Wednesday, August 23, 2006

Manifesto anti-lugar-comum

Segundo a Wikipédia, o clichê, ou o lugar-comum é "uma expressão idiomática que de tão utilizada e repetida, desgastou-se e perdeu o sentido ou se tornou algo que gera uma reação ruim em vez de dar o efeito esperado" (veja aqui)

Não sei se acontece com todo mundo, mas a mim realmente irrita bastante quando as pessoas assumem ar de sábios, estufam o peito e saem proferindo aquelas frases feitas, ou aquelas lendas-recebidas-por-e-mail-com-moral-da-estória. Seilá se é preconceito a Paulos Coelhos e auto-ajudas, mas a verdade é que eu não consigo disfarçar quando começam a contar a estória das estrelas-do-mar, do "para esta eu fiz a diferença" ou então soltam um "siga os sinais da vida", presente em algum(ns) Alquimista(s) por aí.

É claro que a primeira vez que ouvi a estorinha das estrelas, achei bonitinha, achei que tinha a ver, e que no final das contas a tolerância e solidariedade são relações um pra um e que salvar uma vida é sempre melhor que a passividade típica. Mas depois das 30a. vez que alguém vem com essa estorinha, ou coloca como moral-da-estória em alguma apresentação de RH, chego a ter ânsias.

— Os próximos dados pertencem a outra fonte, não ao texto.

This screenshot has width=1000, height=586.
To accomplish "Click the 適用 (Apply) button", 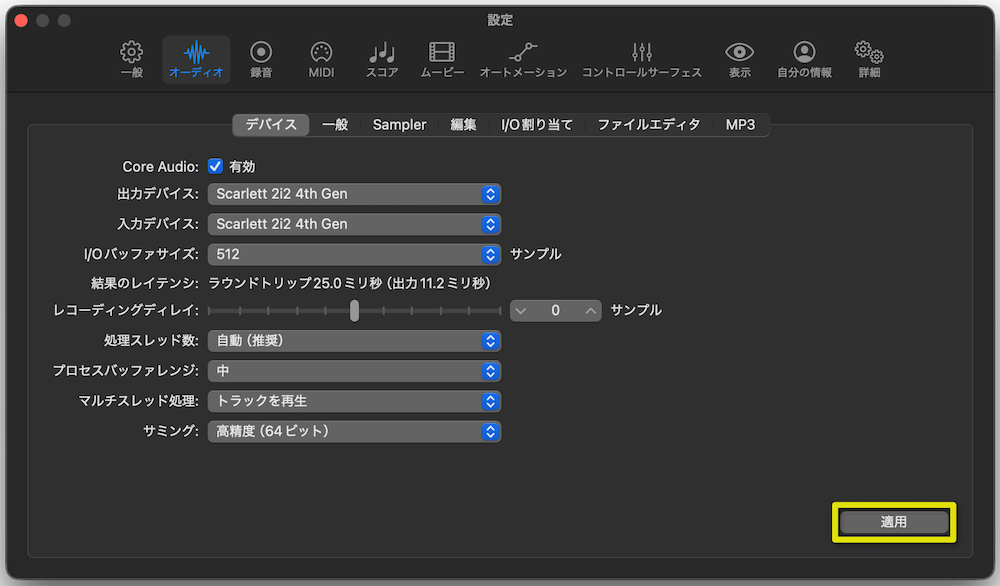I will (x=893, y=522).
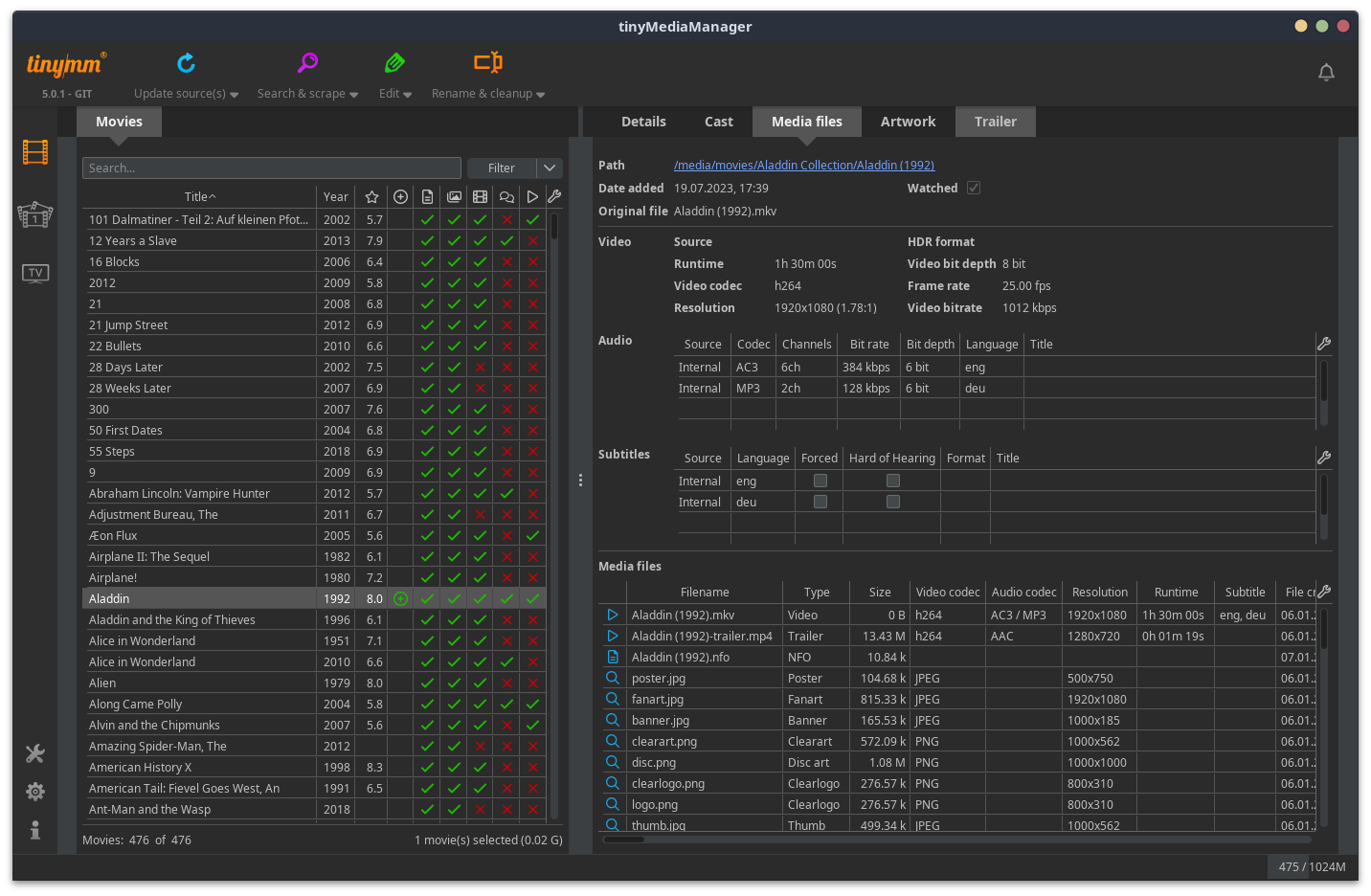
Task: Switch to the Artwork tab
Action: pos(908,122)
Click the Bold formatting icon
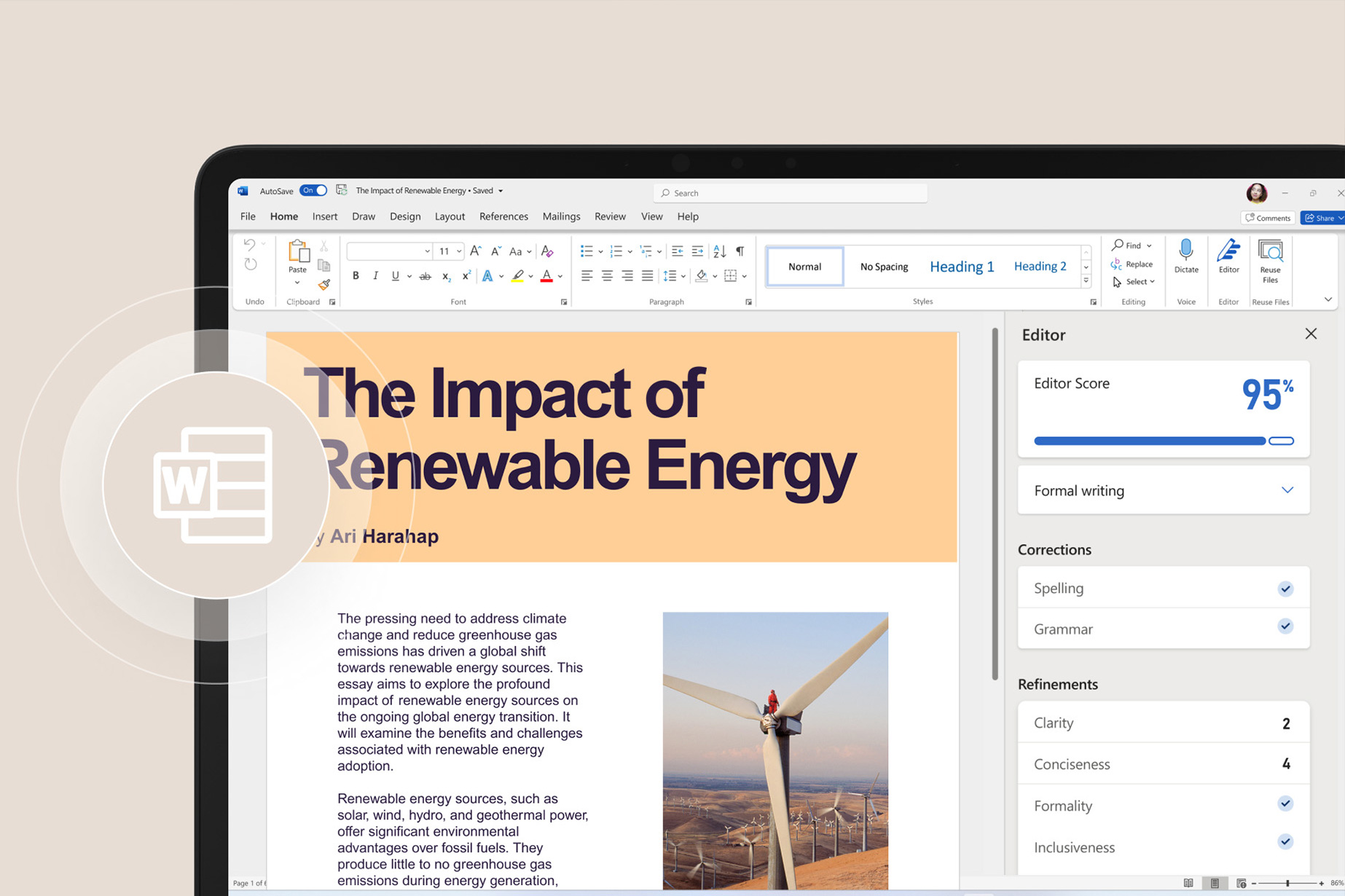The image size is (1345, 896). tap(356, 276)
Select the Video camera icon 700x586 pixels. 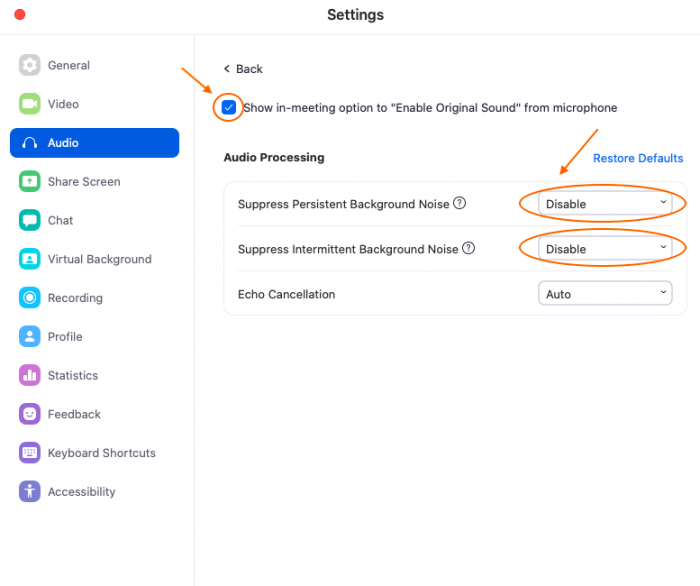pos(29,104)
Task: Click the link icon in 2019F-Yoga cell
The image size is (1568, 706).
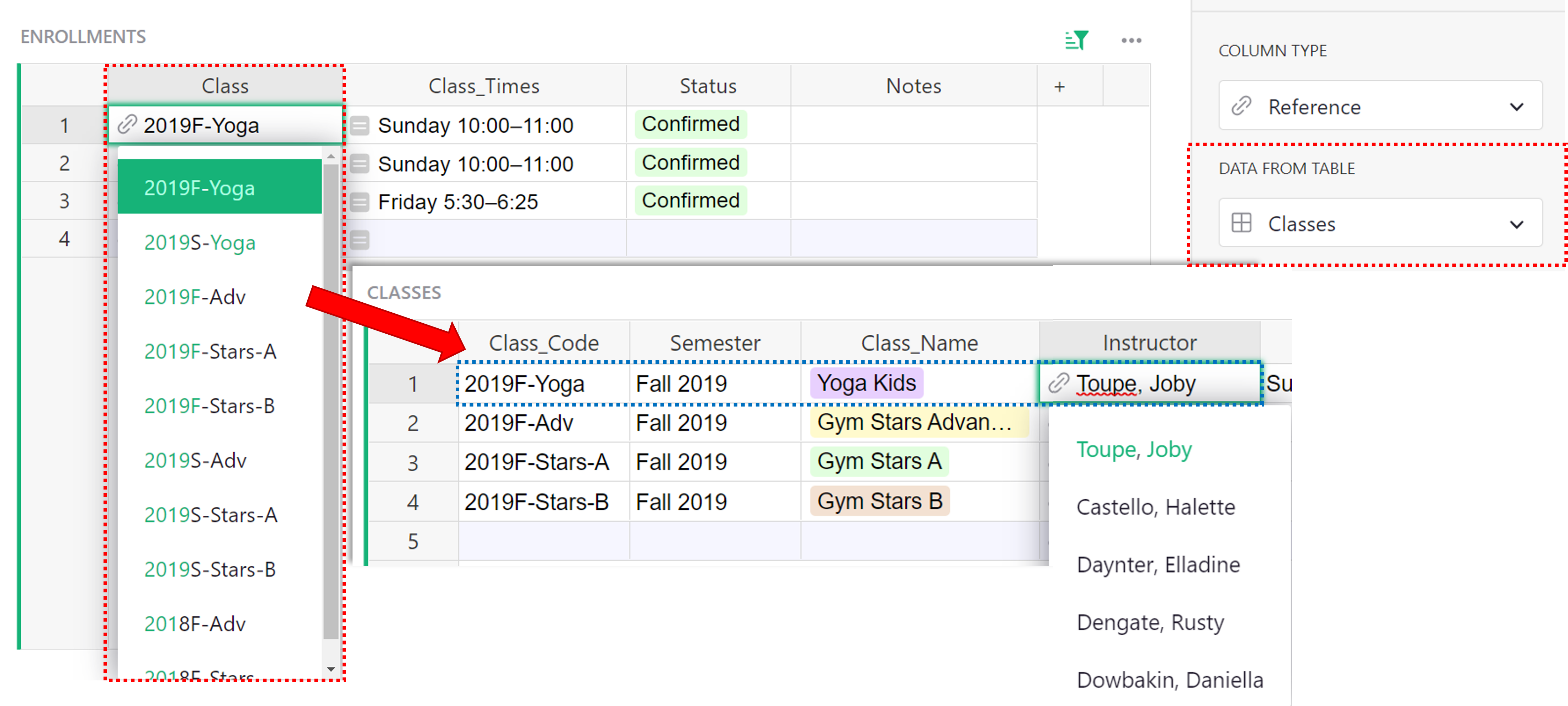Action: tap(127, 124)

E foi exatamente isto que aconteceu ao assistir o último filme do Bruce Willis, 16 Quadras. Alguém poderia argumentar que o Bruce Willis é o clichê personificado, mas temos que lembrar que o homem esteve no Pulp-Fiction..

É claro que pela própria característica do filme hollywoodiano feito para as massas, é muito difícil estar totalmetne isento de clichês, mas final de contas, o que é que este filme me acrescentou? O Bruce Willis com aquela barriguinha de travesseiro ridícula não conseguindo convencer ninguém? Ou será que foram os "sinais da vida" (olha eles aí de novo) ? A piadinha recorrente que é respondida no final? Ou será que é aquele personagem suuuper original do bandido-negro-que-fala-sem-parar? Faltou só a bomba desarmada no último segundo. Chamem-me de ranzinza se quiserem, mas deu vontade de processar o estúdio por estelionato.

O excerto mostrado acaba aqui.